What are the conditions? You can sum them up in one word, ‘Ruto’, or add just a few more to say if the controlling system’s preferred man or woman is sworn as President.

If somehow Ruto were to miraculously beat the system and be sworn in as President, Uhuru’s men in the so-called ‘deep state’ will be there to make sure it is a presidency one would not wish on their worst enemy, worse than anything the man is suffering now.

Uhuru in that scenario may not be President anymore, but his home next door to State House will become the new State House.

Let us race down history to put this in perspective: Once upon a time, there were men from Kiambu—Jomo Kenyatta’s minders, if you will — who swore that presidential power will never leave the House of Mumbi.

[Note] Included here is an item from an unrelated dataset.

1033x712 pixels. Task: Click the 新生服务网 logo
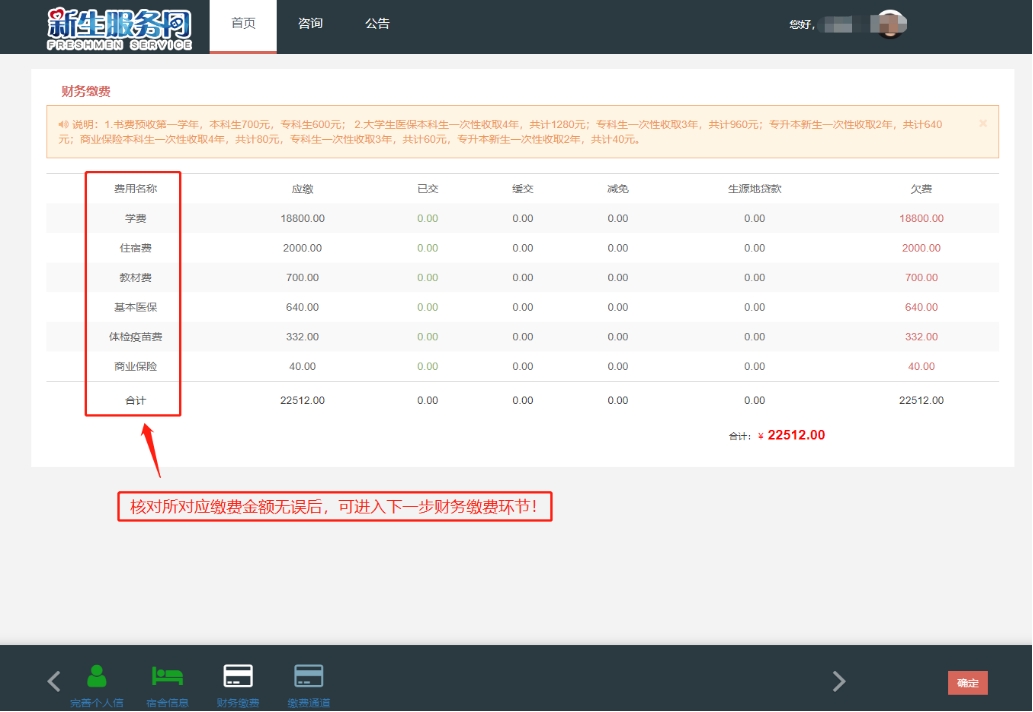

A subset of that ideology— if one can call it that — held that even within the House of Mumbi, presidential power will never cross the  Chania River, meaning, only Kikuyus from Kiambu would rule Kenya forever.

In 2002, power crossed the Chania River to Nyeri but went back to Kiambu in 2013 but Uhuru is now saying to hell with this backward ideology, let freedom ring as Dr Martin Luther King, Jr preached, so a Luo son, or one from anywhere other than the Kalenjin or Mt Kenya region can taste and exercise power.

It is a powerful repudiation that will surely cement Uhuru’s legacy as the man who saved a nation and finally put her on a path of abundant peace and prosperity.